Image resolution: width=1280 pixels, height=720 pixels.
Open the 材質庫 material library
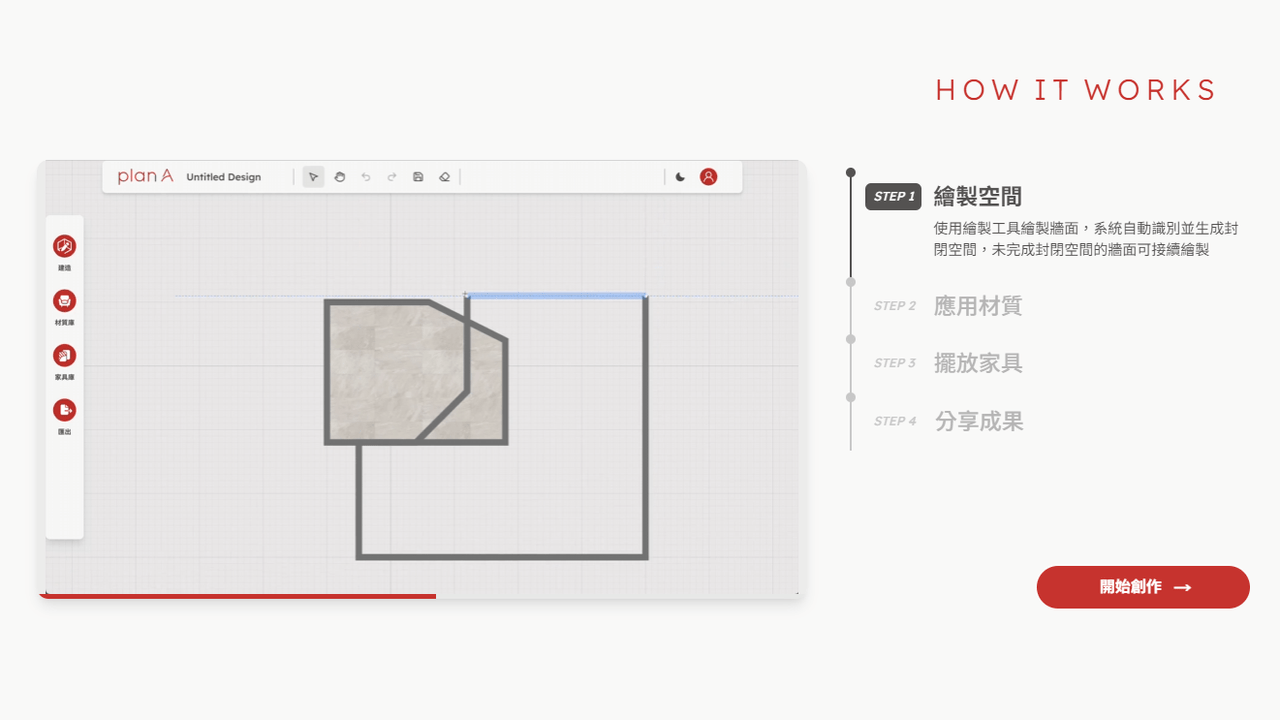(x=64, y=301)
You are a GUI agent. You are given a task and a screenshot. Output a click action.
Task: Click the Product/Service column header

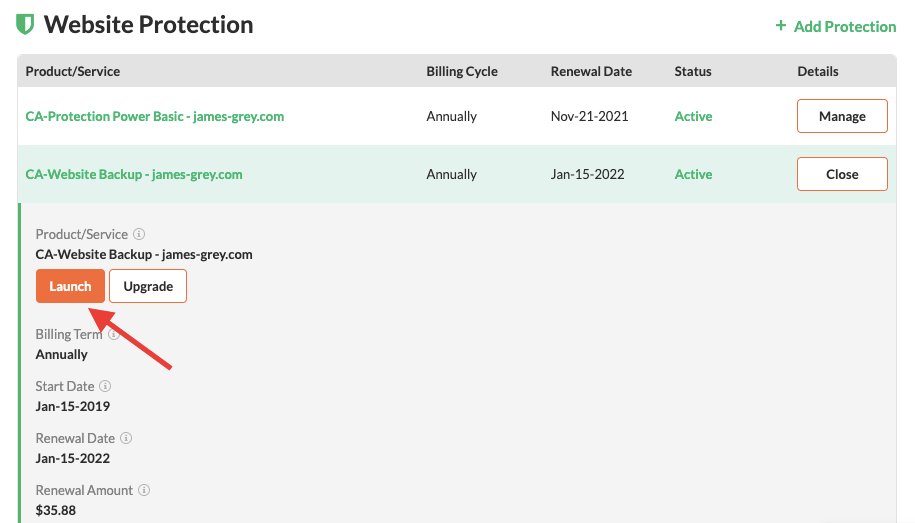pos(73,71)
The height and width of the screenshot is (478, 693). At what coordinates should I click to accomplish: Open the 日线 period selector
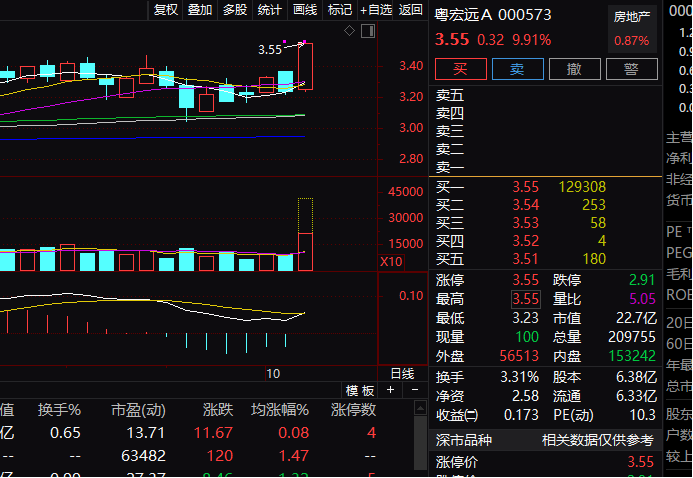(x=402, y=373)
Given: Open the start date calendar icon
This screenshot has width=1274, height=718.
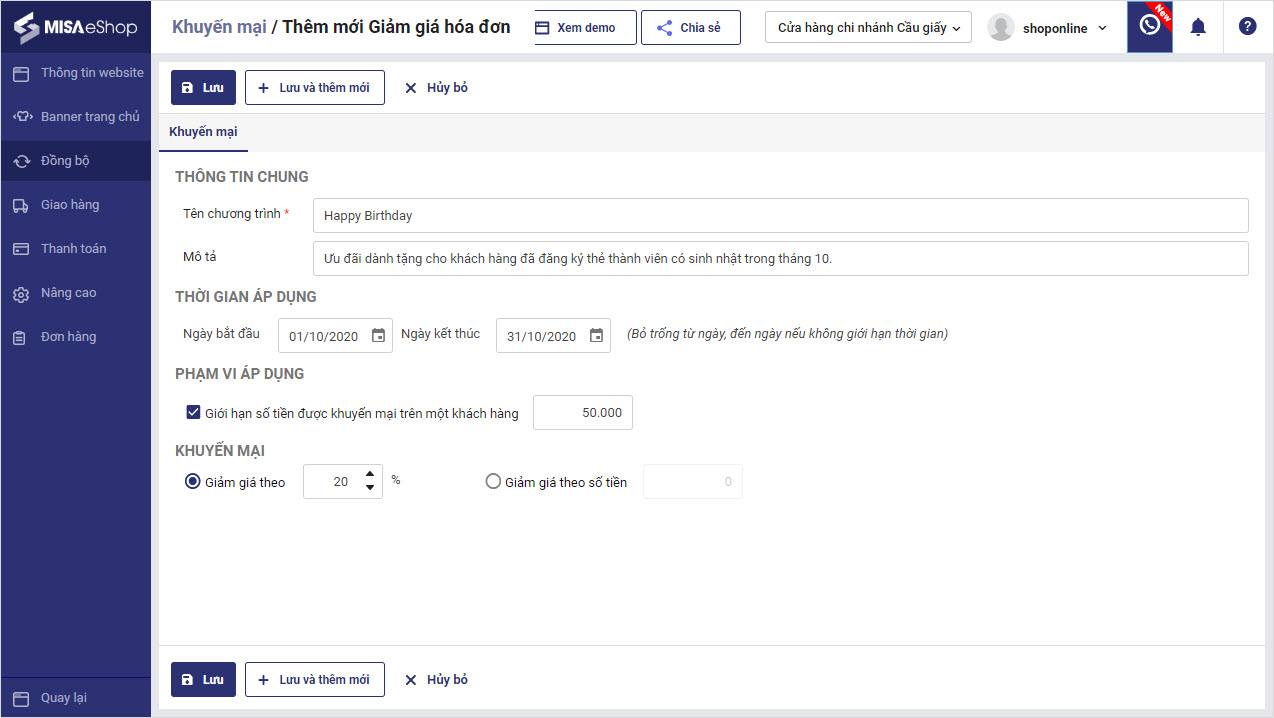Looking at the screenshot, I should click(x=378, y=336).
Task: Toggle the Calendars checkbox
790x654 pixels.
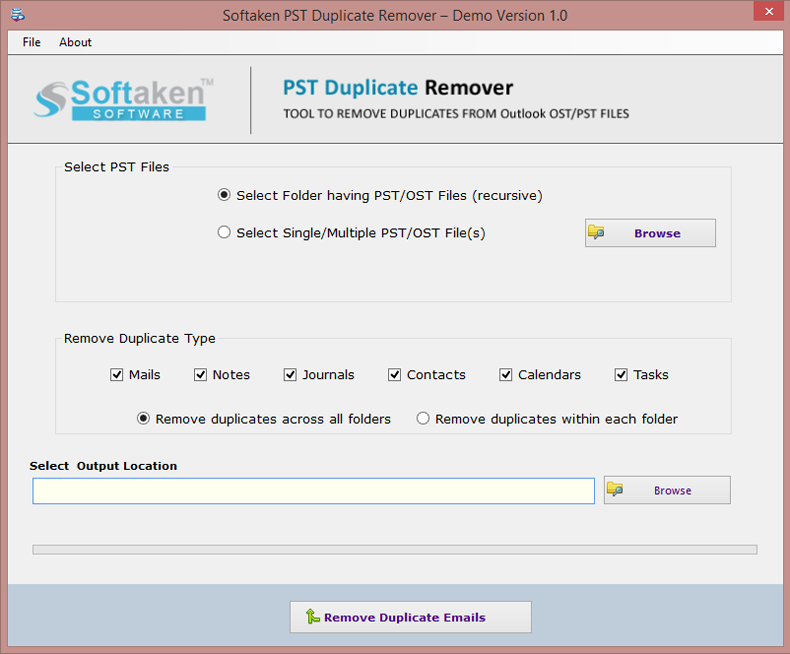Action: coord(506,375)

---

PROBLEM TO SOLVE:
Since the copy should hold text only, set down each record exactly and leave the pictures out.

ANSWER TO THE PROBLEM:
Image resolution: width=1280 pixels, height=720 pixels.
Open the 材質庫 material library
(x=64, y=301)
You are a GUI agent. You are given a task and a screenshot. Output a click action.
Task: Click the Product/Service column header

pos(73,71)
The height and width of the screenshot is (478, 693). At what coordinates should I click to accomplish: Open the 日线 period selector
(x=402, y=373)
Given: Open the start date calendar icon
This screenshot has width=1274, height=718.
Looking at the screenshot, I should click(x=378, y=336).
Task: Toggle the Calendars checkbox
790x654 pixels.
Action: coord(506,375)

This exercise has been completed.